Макс Коркин заметно осунулся, под глазами появились темные круги.
— Я же написал заявление, на все вопросы ответил, — недоумевал он.
— Понимаете, некоторые обстоятельства заставили еще раз с вами встретиться, — разъяснил Миронов.
— Какие еще обстоятельства? — Густые брови парня сдвинулись. — Уж не подозреваете ли вы меня в угоне собственной машины? Не зря, выходит, говорят, что милиция может объявить преступником кого ей заблагорассудится, если ей не удается напасть на след…
Он как-то неестественно дернулся, оборвал фразу.
— Что же вы, договаривайте, — подбодрил Миронов и добавил — Если не удастся найти преступника. Это вы хотели сказать?
— Да, именно это, — ответил Коркин. — Вы вместо розыска моей машины пытаетесь приписать мне преступление, которого я не совершал. Иначе за каким чертом я вам понадобился?
— Не стоит, молодой человек, поминать черта, — сказал Миронов. — Я пригласил вас в качестве свидетеля. Согласно закону, вы обязаны ответить на все интересующие следствие вопросы.
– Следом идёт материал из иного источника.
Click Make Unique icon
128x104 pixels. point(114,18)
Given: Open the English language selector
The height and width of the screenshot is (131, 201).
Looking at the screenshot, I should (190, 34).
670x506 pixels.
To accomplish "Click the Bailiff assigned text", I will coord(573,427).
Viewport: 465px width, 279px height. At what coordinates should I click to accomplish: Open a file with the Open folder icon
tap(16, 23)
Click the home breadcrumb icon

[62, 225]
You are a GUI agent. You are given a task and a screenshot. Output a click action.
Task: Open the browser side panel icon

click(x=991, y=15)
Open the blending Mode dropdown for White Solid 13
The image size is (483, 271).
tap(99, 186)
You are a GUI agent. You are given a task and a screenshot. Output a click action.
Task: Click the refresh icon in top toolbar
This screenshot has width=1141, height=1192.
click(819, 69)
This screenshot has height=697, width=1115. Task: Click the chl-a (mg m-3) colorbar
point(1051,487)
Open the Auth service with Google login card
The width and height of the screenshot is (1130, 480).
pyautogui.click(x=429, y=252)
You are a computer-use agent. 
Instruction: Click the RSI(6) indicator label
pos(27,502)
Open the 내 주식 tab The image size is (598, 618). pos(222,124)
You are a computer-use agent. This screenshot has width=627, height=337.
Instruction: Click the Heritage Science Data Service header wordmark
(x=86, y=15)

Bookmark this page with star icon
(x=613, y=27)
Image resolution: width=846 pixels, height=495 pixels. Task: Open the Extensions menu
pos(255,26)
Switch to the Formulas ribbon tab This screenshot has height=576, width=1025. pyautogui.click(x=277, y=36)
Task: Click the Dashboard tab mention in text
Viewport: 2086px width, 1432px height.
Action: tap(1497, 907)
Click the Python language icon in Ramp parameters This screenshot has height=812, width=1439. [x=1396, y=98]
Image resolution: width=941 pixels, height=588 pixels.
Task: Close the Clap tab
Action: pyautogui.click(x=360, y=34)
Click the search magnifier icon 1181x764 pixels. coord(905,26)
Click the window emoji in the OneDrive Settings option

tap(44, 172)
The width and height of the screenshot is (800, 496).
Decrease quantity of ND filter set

Причем ответить правдиво, ибо за дачу ложных показаний можете быть привлечены к уголовной ответственности.
Коркин с холодным пренебрежением посмотрел на майора. Потом его взгляд задержался на пачке сигарет, лежавших на столе. Рядом — бланк протокола, который должен зафиксировать разговор, ведущийся через стол. Разговор трудный, дыхание в дыхание.
С появлением на свет Макс был приучен родителями к такому порядку: если что-то существует в мире хотя бы даже в единственном экземпляре, то должно принадлежать ему. С каких-то пор он прочно усвоил, что ему все можно, все доступно, что он принадлежит к «своим». В отличие от «чужих» он купался в изобилии, ездил на «Волге» в школу, на тренировки, носил все самое модное, импортное. Воспитывал в себе властелина. Знал, чего хочет, имел цель, кратчайший путь к которой — прямая, без остановок.